[Passage]

☆ ☆ ☆ ☆ ☆

All aircraft Champion introduced were related to the original Aeronca design. Champion's aircraft, by date of Federal Aviation Administration approval or Champion introduction, are:

| Model name | First flight | Number built | Type |
|---|---|---|---|
| Champion 7EC Traveler |  |  | Single engine cabin monoplane |
| Champion 7FC Tri-Traveler |  | 472 | Single engine cabin monoplane |
| Champion 7GC Sky-Trac |  | 171 | Single engine cabin monoplane |
| Champion 7HC DX'er |  | 39 | Single engine cabin monoplane |
| Champion 7GCA Sky Trac |  | 396 | Single engine cabin monoplane |
| Champion 7JC Tri-Con |  | 25 | Single engine cabin monoplane |
| Champion 7GCB Challenger |  |  | Single engine cabin monoplane |
| Champion 7KC Olympia |  | 4 | Single engine cabin monoplane |
| Champion 7GCBA Challenger |  |  | Single engine cabin monoplane |
| Champion 402 Lancer |  | 25-36 | Twin engine cabin monoplane |
| Champion 7ECA Citabria |  |  | Single engine cabin monoplane |
| Champion 7GCAA Citabria |  |  | Single engine cabin monoplane |
| Champion 7GCBC Citabria |  |  | Single engine cabin monoplane |
| Champion 7KCAB Citabria |  |  | Single engine cabin monoplane |
| Champion 8KCAB Decathlon |  |  | Single engine cabin monoplane |
| Champion 9KCAB Citabria Pro |  |  | Single engine open cockpit monoplane |

Champion was acquired in 1970 by Bellanca Aircraft Corporation, which continued to produce most of the Champion designs at the former Champion plant in Osceola. Soon after the acquisition, the plant burned down.

☆ ☆ ☆ ☆ ☆

[Supplied data]
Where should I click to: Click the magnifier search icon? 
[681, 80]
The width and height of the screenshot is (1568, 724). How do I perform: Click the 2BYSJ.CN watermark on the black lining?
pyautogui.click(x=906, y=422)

☆ ☆ ☆ ☆ ☆

[Exercise description] Reproduce, word for word, the stretch of the passage on Champion's aircraft from "Champion was acquired" through "plant burned down.".

[Completed task]
Champion was acquired in 1970 by Bellanca Aircraft Corporation, which continued to produce most of the Champion designs at the former Champion plant in Osceola. Soon after the acquisition, the plant burned down.